La première tactique consiste à s’approprier le vocabulaire de l’opposition. En qualifiant lui-même la corruption de « fléau national », le président Mahamat Idriss Déby Itno neutralise les critiques tout en se présentant comme le rempart contre ces dérives. Cette posture lui permet de se draper dans l’image du leader intègre, tout en occultant les dysfonctionnements accumulés depuis son accession au pouvoir en avril 2021.

L’annonce de « contrôles surprises » et de sanctions ciblées crée une illusion d’action immédiate. Pourtant, cette stratégie sert surtout à détourner l’attention des échecs économiques et sociaux persistants, en reportant la responsabilité sur des individus ou des services sans pour autant s’attaquer aux causes profondes.

Grâce présidentielle versus amnistie : l’arme de la clémence sélective

Le cœur de cette manœuvre réside dans le choix des instruments de clémence. Contrairement à une amnistie, qui efface purement et simplement les infractions et permet une réintégration juridique pleine et entière, la grâce présidentielle n’est qu’un sursis temporaire. Elle suspend l’exécution de la peine sans annuler la condamnation elle-même.

Pour le régime, cette nuance est stratégique. Elle permet de maintenir une pression constante sur les bénéficiaires, dont la légitimité politique se trouve fragilisée par leur statut de condamnés graciés. Elle renforce également l’image d’un président magnanime, dispensant sa clémence à titre personnel, ce qui renforce son autorité unilatérale sur la scène nationale.

Cette approche transforme la réconciliation en un acte de soumission déguisé. Les bénéficiaires de la grâce se retrouvent dans une position de redevabilité permanente, tandis que le pouvoir en place consolide son emprise en se posant en arbitre ultime de la paix sociale.

Une justice à deux vitesses au service d’une division calculée

L’examen de ce discours révèle une disparité troublante dans la gestion des tensions politiques. D’un côté, certains mouvements armés ont pu bénéficier d’amnisties dans le cadre de processus de transition. De l’autre, des figures de l’opposition pacifique, comme celles issues du mouvement Les Transformateurs, se retrouvent systématiquement criminalisées et exclues du débat public sous des accusations lourdes et souvent controversées.

Cette politique de traitement différencié alimente les suspicions de partialité et de motivations géopolitiques ou ethniques. Elle risque d’exacerber les fractures régionales au lieu de favoriser l’unité nationale, pourtant présentée comme une priorité.

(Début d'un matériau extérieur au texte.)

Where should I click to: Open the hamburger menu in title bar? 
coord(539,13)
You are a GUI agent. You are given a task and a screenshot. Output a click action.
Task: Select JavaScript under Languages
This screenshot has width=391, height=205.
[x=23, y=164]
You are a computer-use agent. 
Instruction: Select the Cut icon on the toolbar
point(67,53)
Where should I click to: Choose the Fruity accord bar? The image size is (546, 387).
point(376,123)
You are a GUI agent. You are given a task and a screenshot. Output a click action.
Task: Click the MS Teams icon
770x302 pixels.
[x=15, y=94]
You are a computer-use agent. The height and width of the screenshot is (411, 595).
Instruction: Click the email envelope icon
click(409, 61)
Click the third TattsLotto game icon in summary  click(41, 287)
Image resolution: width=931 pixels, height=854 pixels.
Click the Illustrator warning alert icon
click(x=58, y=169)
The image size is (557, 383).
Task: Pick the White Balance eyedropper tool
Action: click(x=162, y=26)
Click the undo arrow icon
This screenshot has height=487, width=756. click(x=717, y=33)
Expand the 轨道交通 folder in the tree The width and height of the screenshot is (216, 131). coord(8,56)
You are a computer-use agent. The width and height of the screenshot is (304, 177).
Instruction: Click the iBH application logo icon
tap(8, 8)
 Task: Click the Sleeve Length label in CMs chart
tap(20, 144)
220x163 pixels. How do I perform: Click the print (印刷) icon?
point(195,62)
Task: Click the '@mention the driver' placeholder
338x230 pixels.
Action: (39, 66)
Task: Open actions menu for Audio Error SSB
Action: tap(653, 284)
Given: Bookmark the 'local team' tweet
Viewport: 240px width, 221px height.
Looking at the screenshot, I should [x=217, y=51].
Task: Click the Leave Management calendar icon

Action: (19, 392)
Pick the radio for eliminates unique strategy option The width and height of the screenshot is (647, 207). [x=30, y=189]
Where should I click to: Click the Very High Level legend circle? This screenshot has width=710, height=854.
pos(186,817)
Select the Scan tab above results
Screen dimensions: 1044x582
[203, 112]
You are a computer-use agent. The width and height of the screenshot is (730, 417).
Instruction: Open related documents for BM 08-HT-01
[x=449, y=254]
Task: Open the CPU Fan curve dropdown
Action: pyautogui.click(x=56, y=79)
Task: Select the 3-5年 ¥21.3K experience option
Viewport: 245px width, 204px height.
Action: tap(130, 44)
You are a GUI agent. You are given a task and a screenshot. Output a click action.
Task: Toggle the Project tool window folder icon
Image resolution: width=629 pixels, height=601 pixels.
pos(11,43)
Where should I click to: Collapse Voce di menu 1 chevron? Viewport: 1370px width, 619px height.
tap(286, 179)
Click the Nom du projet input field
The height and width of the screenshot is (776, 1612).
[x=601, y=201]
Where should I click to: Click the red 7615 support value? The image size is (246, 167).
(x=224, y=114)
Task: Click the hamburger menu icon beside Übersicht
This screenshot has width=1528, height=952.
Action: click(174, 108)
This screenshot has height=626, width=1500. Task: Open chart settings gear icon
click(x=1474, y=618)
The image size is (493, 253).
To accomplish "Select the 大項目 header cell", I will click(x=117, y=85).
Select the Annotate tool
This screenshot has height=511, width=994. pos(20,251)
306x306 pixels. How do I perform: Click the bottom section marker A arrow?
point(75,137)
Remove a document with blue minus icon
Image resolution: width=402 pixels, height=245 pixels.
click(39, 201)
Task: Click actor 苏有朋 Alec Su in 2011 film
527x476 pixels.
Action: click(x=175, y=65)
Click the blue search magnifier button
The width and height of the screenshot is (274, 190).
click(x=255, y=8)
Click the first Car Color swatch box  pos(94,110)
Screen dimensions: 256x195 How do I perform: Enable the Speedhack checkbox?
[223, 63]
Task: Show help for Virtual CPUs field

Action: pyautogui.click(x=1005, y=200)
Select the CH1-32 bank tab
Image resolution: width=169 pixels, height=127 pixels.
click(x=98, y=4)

Les expériences passées de réconciliation au Tchad et ailleurs montrent pourtant que la stabilité durable passe par des mécanismes inclusifs, un dialogue politique approfondi et une justice équitable pour toutes les parties. Or, la stratégie actuelle semble privilégier l’apaisement superficiel à une véritable réconciliation.

L’émotion comme outil de communication

L’évocation des besoins essentiels de la population – accès à l’eau, électricité, infrastructures, justice – peut être perçue comme une tentative de créer une empathie artificielle. Reconnaître les difficultés sans proposer de solutions concrètes ni de délais précis revient à instrumentaliser la souffrance populaire pour légitimer des décisions politiques.

En définitive, ce discours apparaît comme une opération de communication destinée à occuper le terrain médiatique par l’émotion et la recherche d’un consensus apparent. Sous les apparences d’une volonté de réconciliation se dissimule, selon une lecture critique, une stratégie visant à préserver le rapport de force en faveur du pouvoir en place.